Material supplied:
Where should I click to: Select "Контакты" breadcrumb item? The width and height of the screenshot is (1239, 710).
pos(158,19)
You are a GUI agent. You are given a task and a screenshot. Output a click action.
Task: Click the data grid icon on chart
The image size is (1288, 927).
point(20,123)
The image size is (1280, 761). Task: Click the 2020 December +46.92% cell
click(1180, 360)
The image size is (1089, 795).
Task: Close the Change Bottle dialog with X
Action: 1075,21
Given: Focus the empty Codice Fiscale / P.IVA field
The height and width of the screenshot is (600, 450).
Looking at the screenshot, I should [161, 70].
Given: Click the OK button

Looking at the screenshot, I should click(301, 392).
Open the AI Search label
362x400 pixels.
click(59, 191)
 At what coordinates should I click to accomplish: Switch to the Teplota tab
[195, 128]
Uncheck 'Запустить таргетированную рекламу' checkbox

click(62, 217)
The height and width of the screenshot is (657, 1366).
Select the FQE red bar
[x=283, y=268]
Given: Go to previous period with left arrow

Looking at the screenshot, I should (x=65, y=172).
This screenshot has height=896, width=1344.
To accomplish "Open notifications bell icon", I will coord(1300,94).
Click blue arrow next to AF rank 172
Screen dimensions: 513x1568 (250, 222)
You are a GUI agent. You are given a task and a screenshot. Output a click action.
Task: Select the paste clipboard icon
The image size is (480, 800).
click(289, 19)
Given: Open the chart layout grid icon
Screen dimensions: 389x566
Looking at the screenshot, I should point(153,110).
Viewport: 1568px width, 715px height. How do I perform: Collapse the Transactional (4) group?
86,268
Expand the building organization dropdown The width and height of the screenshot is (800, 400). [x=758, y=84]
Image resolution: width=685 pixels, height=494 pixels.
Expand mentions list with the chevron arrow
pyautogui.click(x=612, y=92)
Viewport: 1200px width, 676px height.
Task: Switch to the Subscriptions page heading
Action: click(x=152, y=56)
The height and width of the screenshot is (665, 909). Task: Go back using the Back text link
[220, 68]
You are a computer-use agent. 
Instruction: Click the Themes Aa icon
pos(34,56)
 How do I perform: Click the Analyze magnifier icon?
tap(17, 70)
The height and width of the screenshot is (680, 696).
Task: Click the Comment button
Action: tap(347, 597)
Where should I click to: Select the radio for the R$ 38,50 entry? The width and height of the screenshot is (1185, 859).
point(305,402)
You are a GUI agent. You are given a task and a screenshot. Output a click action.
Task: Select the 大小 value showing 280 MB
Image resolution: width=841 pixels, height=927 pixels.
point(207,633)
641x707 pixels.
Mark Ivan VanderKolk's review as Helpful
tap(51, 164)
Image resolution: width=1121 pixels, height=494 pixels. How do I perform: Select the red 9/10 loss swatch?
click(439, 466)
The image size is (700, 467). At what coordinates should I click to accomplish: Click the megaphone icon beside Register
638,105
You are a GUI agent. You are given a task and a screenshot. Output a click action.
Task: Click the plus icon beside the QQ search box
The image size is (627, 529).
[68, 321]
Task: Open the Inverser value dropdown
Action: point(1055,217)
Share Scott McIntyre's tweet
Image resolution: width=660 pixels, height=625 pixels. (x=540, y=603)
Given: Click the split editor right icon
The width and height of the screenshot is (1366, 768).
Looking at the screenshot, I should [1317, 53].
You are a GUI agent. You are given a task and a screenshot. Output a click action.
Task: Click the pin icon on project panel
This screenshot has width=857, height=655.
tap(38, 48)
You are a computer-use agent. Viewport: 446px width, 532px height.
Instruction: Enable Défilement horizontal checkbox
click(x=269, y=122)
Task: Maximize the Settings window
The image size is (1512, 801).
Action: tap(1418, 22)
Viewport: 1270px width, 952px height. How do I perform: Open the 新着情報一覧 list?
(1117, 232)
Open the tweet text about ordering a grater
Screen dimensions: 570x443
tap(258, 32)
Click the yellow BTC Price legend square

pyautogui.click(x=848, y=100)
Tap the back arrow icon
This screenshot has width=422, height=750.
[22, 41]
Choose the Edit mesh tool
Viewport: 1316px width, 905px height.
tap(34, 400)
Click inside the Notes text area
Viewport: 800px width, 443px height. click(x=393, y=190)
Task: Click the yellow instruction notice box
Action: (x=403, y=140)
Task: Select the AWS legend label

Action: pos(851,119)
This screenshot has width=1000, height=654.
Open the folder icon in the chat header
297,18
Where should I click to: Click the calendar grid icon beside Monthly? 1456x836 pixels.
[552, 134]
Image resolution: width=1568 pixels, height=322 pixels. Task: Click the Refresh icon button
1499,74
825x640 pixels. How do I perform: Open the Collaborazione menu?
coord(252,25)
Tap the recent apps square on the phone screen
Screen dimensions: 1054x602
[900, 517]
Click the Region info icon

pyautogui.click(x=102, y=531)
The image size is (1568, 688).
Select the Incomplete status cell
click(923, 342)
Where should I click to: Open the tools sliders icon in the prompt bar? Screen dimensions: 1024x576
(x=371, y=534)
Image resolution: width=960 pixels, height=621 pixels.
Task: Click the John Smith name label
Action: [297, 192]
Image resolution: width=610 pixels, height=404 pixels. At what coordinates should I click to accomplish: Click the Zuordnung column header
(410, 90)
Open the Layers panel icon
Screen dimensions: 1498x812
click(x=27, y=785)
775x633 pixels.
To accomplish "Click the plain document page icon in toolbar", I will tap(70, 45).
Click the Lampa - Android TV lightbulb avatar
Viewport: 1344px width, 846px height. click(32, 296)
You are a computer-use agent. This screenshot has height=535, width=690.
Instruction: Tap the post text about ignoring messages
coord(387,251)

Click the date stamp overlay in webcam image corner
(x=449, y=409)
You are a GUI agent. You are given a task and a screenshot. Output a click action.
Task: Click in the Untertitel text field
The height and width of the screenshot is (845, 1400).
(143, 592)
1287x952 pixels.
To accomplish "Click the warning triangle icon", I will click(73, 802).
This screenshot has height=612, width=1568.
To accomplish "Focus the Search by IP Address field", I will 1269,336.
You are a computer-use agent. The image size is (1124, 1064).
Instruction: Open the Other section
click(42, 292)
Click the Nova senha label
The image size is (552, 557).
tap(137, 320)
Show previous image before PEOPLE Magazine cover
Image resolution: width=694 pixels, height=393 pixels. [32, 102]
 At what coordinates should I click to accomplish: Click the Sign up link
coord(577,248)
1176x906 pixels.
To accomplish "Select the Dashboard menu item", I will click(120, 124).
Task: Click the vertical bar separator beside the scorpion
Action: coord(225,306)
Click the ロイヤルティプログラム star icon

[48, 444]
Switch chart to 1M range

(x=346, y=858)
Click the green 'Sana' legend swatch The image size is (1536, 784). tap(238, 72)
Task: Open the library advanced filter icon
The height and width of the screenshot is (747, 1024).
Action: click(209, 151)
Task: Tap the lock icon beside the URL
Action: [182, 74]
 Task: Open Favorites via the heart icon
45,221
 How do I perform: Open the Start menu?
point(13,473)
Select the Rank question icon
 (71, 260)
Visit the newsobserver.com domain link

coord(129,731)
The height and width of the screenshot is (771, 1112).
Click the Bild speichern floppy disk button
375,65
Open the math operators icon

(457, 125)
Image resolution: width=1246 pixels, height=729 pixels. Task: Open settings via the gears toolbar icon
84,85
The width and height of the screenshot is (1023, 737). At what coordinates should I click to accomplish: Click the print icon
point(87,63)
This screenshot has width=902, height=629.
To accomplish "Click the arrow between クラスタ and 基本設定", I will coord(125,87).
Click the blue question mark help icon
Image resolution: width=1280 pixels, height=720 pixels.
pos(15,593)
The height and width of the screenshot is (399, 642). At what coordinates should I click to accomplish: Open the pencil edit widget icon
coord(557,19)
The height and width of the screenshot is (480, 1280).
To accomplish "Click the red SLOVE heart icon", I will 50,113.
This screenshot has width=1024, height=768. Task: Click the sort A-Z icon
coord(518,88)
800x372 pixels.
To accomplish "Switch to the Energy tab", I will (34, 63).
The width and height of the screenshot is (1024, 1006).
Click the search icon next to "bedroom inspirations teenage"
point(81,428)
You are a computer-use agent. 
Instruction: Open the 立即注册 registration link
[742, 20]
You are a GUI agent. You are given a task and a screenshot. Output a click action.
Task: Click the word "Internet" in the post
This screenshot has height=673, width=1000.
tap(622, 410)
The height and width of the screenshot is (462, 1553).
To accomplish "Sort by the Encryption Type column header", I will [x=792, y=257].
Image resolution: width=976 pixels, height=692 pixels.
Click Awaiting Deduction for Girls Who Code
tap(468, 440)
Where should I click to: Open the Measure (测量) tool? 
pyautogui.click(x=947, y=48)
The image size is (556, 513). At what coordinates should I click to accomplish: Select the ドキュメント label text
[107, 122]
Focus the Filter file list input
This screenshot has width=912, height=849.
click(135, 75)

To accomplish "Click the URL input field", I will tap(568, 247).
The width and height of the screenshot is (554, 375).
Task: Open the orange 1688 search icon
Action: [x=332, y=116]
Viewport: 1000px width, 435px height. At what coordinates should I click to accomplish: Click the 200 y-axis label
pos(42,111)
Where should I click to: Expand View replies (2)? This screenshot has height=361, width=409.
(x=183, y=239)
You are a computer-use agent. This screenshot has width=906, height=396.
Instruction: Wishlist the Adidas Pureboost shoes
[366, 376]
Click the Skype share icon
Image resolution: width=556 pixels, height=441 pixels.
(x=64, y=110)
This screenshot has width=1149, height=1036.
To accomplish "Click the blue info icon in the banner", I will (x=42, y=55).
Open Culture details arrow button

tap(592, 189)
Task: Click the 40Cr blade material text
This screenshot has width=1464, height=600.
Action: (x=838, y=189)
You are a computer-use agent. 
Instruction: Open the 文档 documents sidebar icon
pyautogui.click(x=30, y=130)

Aim of the exercise: Lines above with "Focus" in them are the ones to copy.

Answer to this exercise:
Given: Focus the empty Codice Fiscale / P.IVA field
To accomplish "Focus the Search by IP Address field", I will 1269,336.
Focus the Filter file list input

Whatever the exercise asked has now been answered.